# Getting Started with Ray Serve
Adapted from [Getting Started](https://docs.ray.io/en/latest/serve/getting_started.html)
This tutorial will walk you through the process of writing and testing a Ray Serve application. It will show you how to

* convert a machine learning model to a Ray Serve deployment
* test a Ray Serve application locally over HTTP
* compose multiple-model machine learning models together into a single application

We’ll use two models in this tutorial:
* [HuggingFace’s TranslationPipeline](https://huggingface.co/docs/transformers/main_classes/pipelines#transformers.TranslationPipeline) as a text-translation model
* [HuggingFace’s SummarizationPipeline](https://huggingface.co/docs/transformers/v4.21.0/en/main_classes/pipelines#transformers.SummarizationPipeline) as a text-summarizer model

After deploying those two models, we’ll test them with HTTP requests.

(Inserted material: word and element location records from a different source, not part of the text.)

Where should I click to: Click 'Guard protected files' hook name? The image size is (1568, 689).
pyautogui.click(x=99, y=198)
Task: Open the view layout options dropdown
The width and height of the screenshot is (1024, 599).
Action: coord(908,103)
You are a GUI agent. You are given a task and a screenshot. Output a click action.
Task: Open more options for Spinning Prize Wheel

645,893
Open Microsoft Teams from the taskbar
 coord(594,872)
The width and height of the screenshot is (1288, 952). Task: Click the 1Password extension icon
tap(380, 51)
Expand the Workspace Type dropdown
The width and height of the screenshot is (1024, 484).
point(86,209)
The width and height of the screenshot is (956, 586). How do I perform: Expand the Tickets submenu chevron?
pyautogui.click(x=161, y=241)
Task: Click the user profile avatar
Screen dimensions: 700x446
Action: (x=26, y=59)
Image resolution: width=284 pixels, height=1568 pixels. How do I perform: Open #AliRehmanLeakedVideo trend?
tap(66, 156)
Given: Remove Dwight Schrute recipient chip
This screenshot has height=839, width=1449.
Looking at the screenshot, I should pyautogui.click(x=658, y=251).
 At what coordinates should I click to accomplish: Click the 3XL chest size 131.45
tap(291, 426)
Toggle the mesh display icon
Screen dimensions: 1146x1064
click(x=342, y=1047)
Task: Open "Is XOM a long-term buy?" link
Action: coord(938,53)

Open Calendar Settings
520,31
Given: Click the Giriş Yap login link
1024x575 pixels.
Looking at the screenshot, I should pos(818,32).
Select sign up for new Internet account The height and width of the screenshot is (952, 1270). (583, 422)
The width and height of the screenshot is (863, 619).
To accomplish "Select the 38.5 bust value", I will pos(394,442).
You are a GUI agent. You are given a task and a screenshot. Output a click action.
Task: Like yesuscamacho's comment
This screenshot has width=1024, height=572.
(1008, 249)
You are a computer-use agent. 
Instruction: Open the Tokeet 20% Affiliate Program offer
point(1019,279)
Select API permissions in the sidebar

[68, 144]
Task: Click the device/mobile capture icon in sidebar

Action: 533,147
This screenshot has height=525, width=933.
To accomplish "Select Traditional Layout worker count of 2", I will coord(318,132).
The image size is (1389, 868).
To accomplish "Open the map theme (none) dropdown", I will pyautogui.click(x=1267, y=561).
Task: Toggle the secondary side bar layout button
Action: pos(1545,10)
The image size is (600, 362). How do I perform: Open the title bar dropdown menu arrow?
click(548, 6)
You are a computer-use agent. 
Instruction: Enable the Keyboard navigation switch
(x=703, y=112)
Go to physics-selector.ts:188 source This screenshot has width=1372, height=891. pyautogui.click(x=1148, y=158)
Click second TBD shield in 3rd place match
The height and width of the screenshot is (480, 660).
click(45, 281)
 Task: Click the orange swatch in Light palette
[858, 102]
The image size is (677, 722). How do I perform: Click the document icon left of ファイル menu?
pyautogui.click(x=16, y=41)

## Text Translation Model (before Ray Serve)
First, we will download the [optimum/t5-small](https://huggingface.co/optimum/t5-small/tree/main) model from HuggingFace

In [20]:
! cd model-cache && GIT_LFS_SKIP_SMUDGE=1 git clone https://huggingface.co/google-t5/t5-small

Cloning into 't5-small'...


huggingface/tokenizers: The current process just got forked, after parallelism has already been used. Disabling parallelism to avoid deadlocks...
	- Avoid using `tokenizers` before the fork if possible
	- Explicitly set the environment variable TOKENIZERS_PARALLELISM=(true | false)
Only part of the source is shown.